Reproduce each of the items below word for word, in the same order and with the same line breaks.

* * * * * * *

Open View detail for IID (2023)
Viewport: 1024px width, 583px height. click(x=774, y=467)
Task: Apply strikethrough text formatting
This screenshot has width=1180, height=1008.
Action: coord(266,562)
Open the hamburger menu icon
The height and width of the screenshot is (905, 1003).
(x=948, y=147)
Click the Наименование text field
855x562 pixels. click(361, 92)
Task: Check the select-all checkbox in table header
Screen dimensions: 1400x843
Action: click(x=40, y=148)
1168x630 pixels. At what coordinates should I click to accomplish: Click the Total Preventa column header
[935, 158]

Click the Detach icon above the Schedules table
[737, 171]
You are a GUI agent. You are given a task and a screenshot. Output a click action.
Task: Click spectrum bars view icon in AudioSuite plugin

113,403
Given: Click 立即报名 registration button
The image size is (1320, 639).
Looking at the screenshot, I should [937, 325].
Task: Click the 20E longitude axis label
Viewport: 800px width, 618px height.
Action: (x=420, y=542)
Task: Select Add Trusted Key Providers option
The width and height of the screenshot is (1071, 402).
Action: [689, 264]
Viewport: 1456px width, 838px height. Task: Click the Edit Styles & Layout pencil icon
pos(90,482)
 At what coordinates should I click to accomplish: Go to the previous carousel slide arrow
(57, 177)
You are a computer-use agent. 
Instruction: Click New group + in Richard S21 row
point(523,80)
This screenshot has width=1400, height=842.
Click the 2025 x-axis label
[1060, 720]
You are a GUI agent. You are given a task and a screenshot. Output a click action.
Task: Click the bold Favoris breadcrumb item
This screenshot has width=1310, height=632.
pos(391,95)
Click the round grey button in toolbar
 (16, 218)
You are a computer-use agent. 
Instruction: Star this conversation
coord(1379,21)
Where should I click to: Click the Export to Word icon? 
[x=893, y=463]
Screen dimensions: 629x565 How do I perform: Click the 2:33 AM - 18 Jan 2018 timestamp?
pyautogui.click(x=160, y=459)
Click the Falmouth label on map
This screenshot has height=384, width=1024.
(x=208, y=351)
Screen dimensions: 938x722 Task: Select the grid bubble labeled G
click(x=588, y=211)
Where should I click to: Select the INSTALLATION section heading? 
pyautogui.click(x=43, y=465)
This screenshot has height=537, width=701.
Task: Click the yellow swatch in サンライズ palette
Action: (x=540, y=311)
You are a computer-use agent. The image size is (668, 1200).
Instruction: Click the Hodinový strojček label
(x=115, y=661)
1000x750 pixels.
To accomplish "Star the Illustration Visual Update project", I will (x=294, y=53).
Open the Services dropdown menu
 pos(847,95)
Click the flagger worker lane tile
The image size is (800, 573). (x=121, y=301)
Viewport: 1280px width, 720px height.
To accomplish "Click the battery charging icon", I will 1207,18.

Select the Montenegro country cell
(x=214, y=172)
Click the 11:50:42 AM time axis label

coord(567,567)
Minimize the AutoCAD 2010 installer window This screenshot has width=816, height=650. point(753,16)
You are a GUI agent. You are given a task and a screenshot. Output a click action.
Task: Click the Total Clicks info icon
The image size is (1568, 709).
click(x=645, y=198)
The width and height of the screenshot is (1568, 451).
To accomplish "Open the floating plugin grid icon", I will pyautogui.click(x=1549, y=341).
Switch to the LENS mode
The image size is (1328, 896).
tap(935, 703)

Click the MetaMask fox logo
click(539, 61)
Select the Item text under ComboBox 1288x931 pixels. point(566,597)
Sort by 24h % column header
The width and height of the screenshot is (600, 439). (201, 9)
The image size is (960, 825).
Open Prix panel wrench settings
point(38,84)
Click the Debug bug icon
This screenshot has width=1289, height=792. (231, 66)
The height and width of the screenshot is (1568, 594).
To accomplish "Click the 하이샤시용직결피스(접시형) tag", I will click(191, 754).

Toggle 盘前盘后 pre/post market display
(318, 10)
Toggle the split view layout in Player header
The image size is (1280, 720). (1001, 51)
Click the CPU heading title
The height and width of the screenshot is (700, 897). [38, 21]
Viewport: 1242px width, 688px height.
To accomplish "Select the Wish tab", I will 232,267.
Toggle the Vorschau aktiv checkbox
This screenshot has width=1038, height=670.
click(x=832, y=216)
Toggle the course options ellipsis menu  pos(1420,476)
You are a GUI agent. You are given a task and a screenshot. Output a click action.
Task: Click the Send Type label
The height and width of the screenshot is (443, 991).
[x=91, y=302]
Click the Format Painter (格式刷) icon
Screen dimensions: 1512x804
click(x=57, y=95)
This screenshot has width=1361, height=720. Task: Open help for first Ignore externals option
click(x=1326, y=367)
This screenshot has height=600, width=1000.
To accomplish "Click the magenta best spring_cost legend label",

* * * * * * *

- [Exercise response]:
Open View detail for IID (2023)
Viewport: 1024px width, 583px height. click(x=774, y=467)
Task: Apply strikethrough text formatting
This screenshot has width=1180, height=1008.
Action: coord(266,562)
Open the hamburger menu icon
The height and width of the screenshot is (905, 1003).
(x=948, y=147)
Click the Наименование text field
855x562 pixels. click(361, 92)
Task: Check the select-all checkbox in table header
Screen dimensions: 1400x843
Action: click(x=40, y=148)
1168x630 pixels. At what coordinates should I click to accomplish: Click the Total Preventa column header
[935, 158]

Click the Detach icon above the Schedules table
[737, 171]
You are a GUI agent. You are given a task and a screenshot. Output a click action.
Task: Click spectrum bars view icon in AudioSuite plugin

113,403
Given: Click 立即报名 registration button
The image size is (1320, 639).
Looking at the screenshot, I should [937, 325].
Task: Click the 20E longitude axis label
Viewport: 800px width, 618px height.
Action: (x=420, y=542)
Task: Select Add Trusted Key Providers option
The width and height of the screenshot is (1071, 402).
Action: [689, 264]
Viewport: 1456px width, 838px height. Task: Click the Edit Styles & Layout pencil icon
pos(90,482)
 At what coordinates should I click to accomplish: Go to the previous carousel slide arrow
(57, 177)
You are a computer-use agent. 
Instruction: Click New group + in Richard S21 row
point(523,80)
This screenshot has width=1400, height=842.
Click the 2025 x-axis label
[1060, 720]
You are a GUI agent. You are given a task and a screenshot. Output a click action.
Task: Click the bold Favoris breadcrumb item
This screenshot has width=1310, height=632.
pos(391,95)
Click the round grey button in toolbar
 (16, 218)
You are a computer-use agent. 
Instruction: Star this conversation
coord(1379,21)
Where should I click to: Click the Export to Word icon? 
[x=893, y=463]
Screen dimensions: 629x565 How do I perform: Click the 2:33 AM - 18 Jan 2018 timestamp?
pyautogui.click(x=160, y=459)
Click the Falmouth label on map
This screenshot has height=384, width=1024.
(x=208, y=351)
Screen dimensions: 938x722 Task: Select the grid bubble labeled G
click(x=588, y=211)
Where should I click to: Select the INSTALLATION section heading? 
pyautogui.click(x=43, y=465)
This screenshot has height=537, width=701.
Task: Click the yellow swatch in サンライズ palette
Action: (x=540, y=311)
You are a computer-use agent. The image size is (668, 1200).
Instruction: Click the Hodinový strojček label
(x=115, y=661)
1000x750 pixels.
To accomplish "Star the Illustration Visual Update project", I will (x=294, y=53).
Open the Services dropdown menu
 pos(847,95)
Click the flagger worker lane tile
The image size is (800, 573). (x=121, y=301)
Viewport: 1280px width, 720px height.
To accomplish "Click the battery charging icon", I will 1207,18.

Select the Montenegro country cell
(x=214, y=172)
Click the 11:50:42 AM time axis label

coord(567,567)
Minimize the AutoCAD 2010 installer window This screenshot has width=816, height=650. point(753,16)
You are a GUI agent. You are given a task and a screenshot. Output a click action.
Task: Click the Total Clicks info icon
The image size is (1568, 709).
click(x=645, y=198)
The width and height of the screenshot is (1568, 451).
To accomplish "Open the floating plugin grid icon", I will pyautogui.click(x=1549, y=341).
Switch to the LENS mode
The image size is (1328, 896).
tap(935, 703)

Click the MetaMask fox logo
click(539, 61)
Select the Item text under ComboBox 1288x931 pixels. point(566,597)
Sort by 24h % column header
The width and height of the screenshot is (600, 439). (201, 9)
The image size is (960, 825).
Open Prix panel wrench settings
point(38,84)
Click the Debug bug icon
This screenshot has width=1289, height=792. (231, 66)
The height and width of the screenshot is (1568, 594).
To accomplish "Click the 하이샤시용직결피스(접시형) tag", I will click(191, 754).

Toggle 盘前盘后 pre/post market display
(318, 10)
Toggle the split view layout in Player header
The image size is (1280, 720). (1001, 51)
Click the CPU heading title
The height and width of the screenshot is (700, 897). [38, 21]
Viewport: 1242px width, 688px height.
To accomplish "Select the Wish tab", I will 232,267.
Toggle the Vorschau aktiv checkbox
This screenshot has width=1038, height=670.
click(x=832, y=216)
Toggle the course options ellipsis menu  pos(1420,476)
You are a GUI agent. You are given a task and a screenshot. Output a click action.
Task: Click the Send Type label
The height and width of the screenshot is (443, 991).
[x=91, y=302]
Click the Format Painter (格式刷) icon
Screen dimensions: 1512x804
click(x=57, y=95)
This screenshot has width=1361, height=720. Task: Open help for first Ignore externals option
click(x=1326, y=367)
This screenshot has height=600, width=1000.
To accomplish "Click the magenta best spring_cost legend label",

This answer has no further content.